Dozens of people die, thousands are displaced by floods in the Philippines, Malaysia, and Thailand
Tropical storm Jangmi caught entire regions off guard with winds up to 210 km/h. Filipino authorities come in for criticism for failing to warn people early. The local agriculture suffers US$ 9 million in damages. Record flooding is also registered in Malaysia with more than 250,000 people persons displaced. Floods also hit southern Thailand.

Manila (AsiaNews/Agencies) - In the Philippines, the death toll from flooding and landslides wrought by tropical storm Jangmi rose to 53 today, more than during super-typhoon Hagupit, which hit the country earlier this month.

Some regions were caught off guard by the deluge with winds exceeding 210 km/h and torrential rains.
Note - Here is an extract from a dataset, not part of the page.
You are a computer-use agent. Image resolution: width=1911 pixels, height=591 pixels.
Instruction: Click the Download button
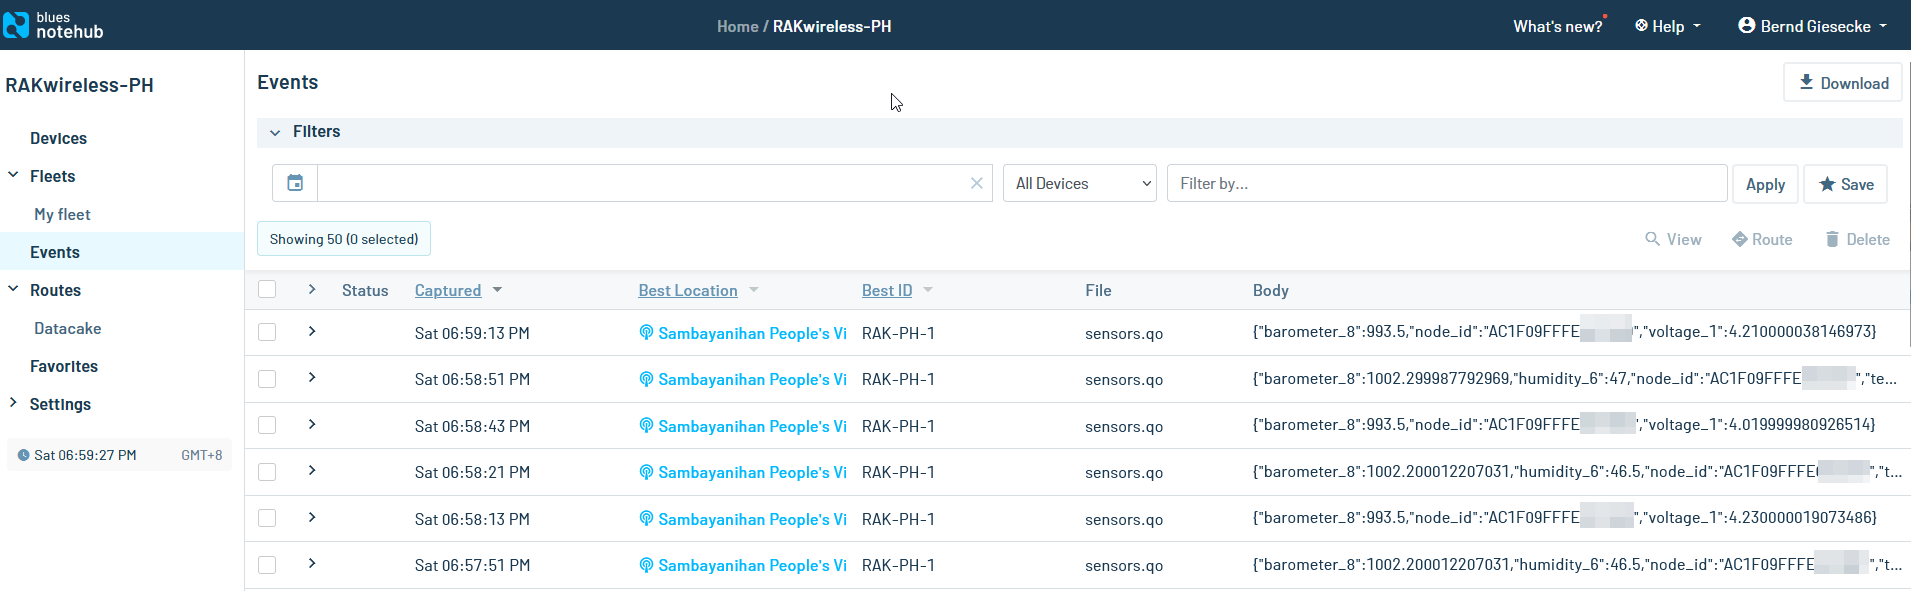pyautogui.click(x=1842, y=83)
In Catbalogan town in Samar province, 19 people died in a landslide that left homes and vehicles buried under rocks and mud. "We did not expect a deluge," local Mayor Stephany Uy-Tan said.

"We thought the hill where the landslide hit was tough as rocks," the mayor explained. "There was no evacuation, people were just advised to prepare for possible landslides".

Jangmi affected about 122,000 people, 80,000 of which found refuge in evacuation centres set up by the authorities.

In Misamis Oriental province, floods flattened rice and cornfields resulting in an estimated US$ 9 million in damages. In Leyte, landslides and floods closed off major roads.

Mina Marasigan, the national disaster-monitoring agency's spokeswoman, defended the government's handling of the storm saying weather warnings were sent out.

"Maybe people underestimated the situation because it's a tropical depression, not a super typhoon. They dismissed it as weak," she said.

Every year, about 20 tropical storms hit the Philippines. Some are as devastating as the super-typhoon Yolanda, which killed thousands of people and displaced many more in November 2013.

In addition to the Philippines, bad weather also hit Malaysia and southern Thailand, where strong winds and heavy rains caused widespread flooding and landslides, killing dozens of people.

In Malaysia, the worst flooding in a decade forced nearly a quarter of a million people from their homes, with the government coming under renewed fire for its perceived slow response.

Most criticism was directed at Prime Minister Najib Razak who was photographed playing golf with President Barack Obama in Hawaii as the disaster unfolded.

Major flooding was also reported in five southern Thai provinces - Narathiwat, Yala, Pattani, Phatthalung and Songkhla. At least 10,000 people were evacuated with extensive damage to agriculture and local production.